Dalam penghitungan harga BBM di luar Jawa, Madura, dan Bali biasanya digunakan rumusan harga patokan ditambah ongkos distribusi dan keuntungan. Rumus itulah yang menyebabkan adanya disparitas harga antarsatu wilayah dibanding wilayah lainnya.
Wilayah-wilayah terjauh dan tentu saja paling terpencil dan miskin justru harus membayar harga BBM jauh lebih mahal dibanding penduduk di wilayah Jawa, Madura, dan Bali. Padahal jika menggunakan ukuran kemampuan daya beli, penduduk di wilayah terpencil justru memiliki daya beli yang lebih rendah dibanding penduduk Jawa.
Coba bandingkan antara Jawa dan Papua. Pulau Jawa yang luasnya 128.297 km persegi memiliki 58% total kapasitas kilang Indonesia tersebar di 3 tempat, yaitu Kilang Balongan di Indramayu, Kilang Cilacap, dan Kilang Cepu, sehingga ongkos distribusi di Pulau Jawa, baik itu Jawa Barat, Jawa Tengah, dan Jawa Timur relatif kecil.
Sedangkan Pulau Papua yang luasnya 459.412 km persegi hanya memiliki Kilang Kasim yang hanya memproduksi 1% dari total kapasitas kilang di Indonesia. Itupun letaknya Kabupaten Sorong di bagian kepala burung pulau ini saja. Bayangkan, jika BBM ingin disalurkan ke Kabupaten Yahukimo yang berjarak 1000 km via jalan darat. Atau melalui Kapal Perintis yang seringkali terganggu akibat surutnya Sungai Brasa.
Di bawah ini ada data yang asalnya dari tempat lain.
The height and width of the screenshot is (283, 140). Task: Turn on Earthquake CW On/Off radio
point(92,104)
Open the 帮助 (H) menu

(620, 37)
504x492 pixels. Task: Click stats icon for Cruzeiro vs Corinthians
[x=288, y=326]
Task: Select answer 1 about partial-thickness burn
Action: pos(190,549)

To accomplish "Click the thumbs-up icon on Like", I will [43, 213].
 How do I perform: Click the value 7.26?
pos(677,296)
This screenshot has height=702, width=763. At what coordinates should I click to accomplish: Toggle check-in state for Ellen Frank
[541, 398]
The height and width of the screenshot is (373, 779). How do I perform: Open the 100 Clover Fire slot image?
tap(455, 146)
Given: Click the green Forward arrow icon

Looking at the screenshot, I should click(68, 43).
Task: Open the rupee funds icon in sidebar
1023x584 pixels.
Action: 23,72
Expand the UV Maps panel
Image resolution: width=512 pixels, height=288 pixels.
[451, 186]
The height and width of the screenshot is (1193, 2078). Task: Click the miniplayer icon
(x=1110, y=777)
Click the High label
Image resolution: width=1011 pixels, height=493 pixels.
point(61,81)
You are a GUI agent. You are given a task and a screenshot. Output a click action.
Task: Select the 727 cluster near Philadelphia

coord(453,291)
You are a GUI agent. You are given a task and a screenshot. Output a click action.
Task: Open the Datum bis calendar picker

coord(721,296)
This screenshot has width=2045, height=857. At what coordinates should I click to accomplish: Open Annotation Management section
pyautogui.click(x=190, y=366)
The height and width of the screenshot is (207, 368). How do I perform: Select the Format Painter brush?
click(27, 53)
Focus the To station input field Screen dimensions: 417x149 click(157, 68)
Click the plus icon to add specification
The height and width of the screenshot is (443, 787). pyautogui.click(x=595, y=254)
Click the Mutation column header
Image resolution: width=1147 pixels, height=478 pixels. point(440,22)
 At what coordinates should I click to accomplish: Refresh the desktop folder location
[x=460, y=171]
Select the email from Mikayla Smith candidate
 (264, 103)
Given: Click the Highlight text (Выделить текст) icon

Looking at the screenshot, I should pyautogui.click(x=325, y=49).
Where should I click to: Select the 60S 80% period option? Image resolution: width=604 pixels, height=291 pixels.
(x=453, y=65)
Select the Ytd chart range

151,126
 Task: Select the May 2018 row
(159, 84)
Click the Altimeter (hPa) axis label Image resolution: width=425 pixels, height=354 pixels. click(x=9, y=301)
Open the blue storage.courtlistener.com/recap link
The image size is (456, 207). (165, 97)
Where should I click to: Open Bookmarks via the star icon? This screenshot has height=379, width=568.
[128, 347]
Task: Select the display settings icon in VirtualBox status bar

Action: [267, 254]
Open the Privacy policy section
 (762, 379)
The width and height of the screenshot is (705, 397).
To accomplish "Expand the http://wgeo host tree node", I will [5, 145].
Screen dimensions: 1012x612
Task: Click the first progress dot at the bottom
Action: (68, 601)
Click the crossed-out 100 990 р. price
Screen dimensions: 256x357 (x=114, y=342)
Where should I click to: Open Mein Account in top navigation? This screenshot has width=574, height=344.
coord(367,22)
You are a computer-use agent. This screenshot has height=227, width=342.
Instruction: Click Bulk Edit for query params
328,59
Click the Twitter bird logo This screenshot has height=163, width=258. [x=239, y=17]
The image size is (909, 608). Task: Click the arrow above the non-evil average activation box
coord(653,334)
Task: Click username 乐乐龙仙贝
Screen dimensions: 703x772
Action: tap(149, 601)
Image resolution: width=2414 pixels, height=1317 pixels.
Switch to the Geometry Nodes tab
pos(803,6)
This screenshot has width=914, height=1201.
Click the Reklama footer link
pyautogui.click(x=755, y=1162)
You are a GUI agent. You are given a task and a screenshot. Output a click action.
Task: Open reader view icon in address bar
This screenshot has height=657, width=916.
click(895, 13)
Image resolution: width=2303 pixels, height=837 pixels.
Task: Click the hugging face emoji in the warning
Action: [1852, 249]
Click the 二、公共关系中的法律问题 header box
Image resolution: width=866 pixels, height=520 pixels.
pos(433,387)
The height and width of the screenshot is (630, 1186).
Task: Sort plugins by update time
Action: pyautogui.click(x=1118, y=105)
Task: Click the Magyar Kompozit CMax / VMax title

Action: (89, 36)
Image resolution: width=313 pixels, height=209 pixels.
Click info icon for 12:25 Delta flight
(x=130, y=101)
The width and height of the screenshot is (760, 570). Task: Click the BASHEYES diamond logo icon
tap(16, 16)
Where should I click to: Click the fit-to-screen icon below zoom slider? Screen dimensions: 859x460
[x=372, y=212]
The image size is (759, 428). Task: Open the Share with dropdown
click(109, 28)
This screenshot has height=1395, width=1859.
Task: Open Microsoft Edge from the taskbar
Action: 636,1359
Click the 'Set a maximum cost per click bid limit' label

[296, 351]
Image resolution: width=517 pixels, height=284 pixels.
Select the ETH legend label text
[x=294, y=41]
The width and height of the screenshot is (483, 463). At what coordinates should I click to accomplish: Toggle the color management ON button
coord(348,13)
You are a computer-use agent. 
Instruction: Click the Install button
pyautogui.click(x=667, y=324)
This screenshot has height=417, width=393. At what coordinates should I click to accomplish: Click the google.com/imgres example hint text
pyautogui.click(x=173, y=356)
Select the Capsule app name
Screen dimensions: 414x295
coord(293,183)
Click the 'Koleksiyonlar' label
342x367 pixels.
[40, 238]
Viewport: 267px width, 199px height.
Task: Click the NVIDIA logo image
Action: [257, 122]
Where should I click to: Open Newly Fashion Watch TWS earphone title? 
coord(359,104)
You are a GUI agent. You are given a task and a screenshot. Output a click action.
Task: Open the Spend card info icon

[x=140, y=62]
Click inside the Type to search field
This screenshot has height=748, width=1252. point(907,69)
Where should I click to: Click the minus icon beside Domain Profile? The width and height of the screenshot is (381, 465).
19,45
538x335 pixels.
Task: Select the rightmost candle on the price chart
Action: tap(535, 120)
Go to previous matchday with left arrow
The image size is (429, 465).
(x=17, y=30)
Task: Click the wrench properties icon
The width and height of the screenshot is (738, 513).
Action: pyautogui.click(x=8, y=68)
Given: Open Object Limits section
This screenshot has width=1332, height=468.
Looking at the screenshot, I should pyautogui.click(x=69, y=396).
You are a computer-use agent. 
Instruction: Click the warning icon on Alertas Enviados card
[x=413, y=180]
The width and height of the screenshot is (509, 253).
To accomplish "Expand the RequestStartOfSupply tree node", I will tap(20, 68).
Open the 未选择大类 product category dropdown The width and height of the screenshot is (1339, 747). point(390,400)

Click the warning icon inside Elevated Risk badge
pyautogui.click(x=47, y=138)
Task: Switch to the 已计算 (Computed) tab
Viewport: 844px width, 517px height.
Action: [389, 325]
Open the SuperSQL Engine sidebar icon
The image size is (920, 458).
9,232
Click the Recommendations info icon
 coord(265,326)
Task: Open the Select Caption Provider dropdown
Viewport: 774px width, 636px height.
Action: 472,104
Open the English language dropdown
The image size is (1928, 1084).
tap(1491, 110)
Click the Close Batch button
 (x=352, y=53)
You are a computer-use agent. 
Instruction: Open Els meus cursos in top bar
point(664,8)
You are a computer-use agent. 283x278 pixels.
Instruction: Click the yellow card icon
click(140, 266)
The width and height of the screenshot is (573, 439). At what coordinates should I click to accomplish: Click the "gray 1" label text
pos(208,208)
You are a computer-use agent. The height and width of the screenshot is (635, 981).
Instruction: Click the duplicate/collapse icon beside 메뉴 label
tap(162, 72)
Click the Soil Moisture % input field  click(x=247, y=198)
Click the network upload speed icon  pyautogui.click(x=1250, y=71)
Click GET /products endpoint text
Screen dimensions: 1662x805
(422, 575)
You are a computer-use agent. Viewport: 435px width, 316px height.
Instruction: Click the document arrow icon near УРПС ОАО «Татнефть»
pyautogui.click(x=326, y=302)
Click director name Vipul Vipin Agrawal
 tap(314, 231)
Hal itu menyebabkan harga bensin mencapai Rp100.000 per liter.
Wilayah Yahukimo memang menjadi titik dimulainya kebijakan BBM satu harga. Pertamina sebagai BUMN yang ditugaskan menjalankan program ini berusaha memenuhi dengan membangun titik distribusi di berbagai wilayah terpencil. Sampai akhir 2019, direncanakan akan dibangun 150 titik di seluruh Indonesia. Sepanjang 2017 ditargetkan mampu mencakup 54 titik lokasi. Sisanya, sebanyak 50 titik akan dibangun pada 2018 dan 46 titik lainnya pada 2019. Setiap titik bisa berbentuk SPBU maupun APMS.
Pemerintah memang mengambil jalan untuk tidak langsung membadi APBN dalam menjalankan program BBM satu harga. Beban biaya diserahkan kepada Pertamina sebagai BUMN yang mengurusi soal BBM. Pada 2017 misalnya, BUMN tersebut menganggarkan Rp1 triliun untuk program BBM satu harga. Seturut pada keuntungan Pertamina tahun lalu Rp40 triliun, setidaknya biaya tersebut diperkirakan tidak akan memberatkan kantong Pertamina.
Program BBM Satu Harga dilaksanakan berlandaskan pada Peraturan Presiden (Perpres) Nomor 191 Tahun 2014 tentang Penyediaan, Pendistribusian dan Harga Jual Eceran Bahan Bakar Minyak, juga Peraturan Menteri ESDM No. 39 Tahun 2016 Tentang Percepatan Pemberlakuan Satu Harga Jenis Bahan Bakar Minyak Tertentu dan Jenis Bahan Bakar Minyak Khusus Penugasan Secara Nasional.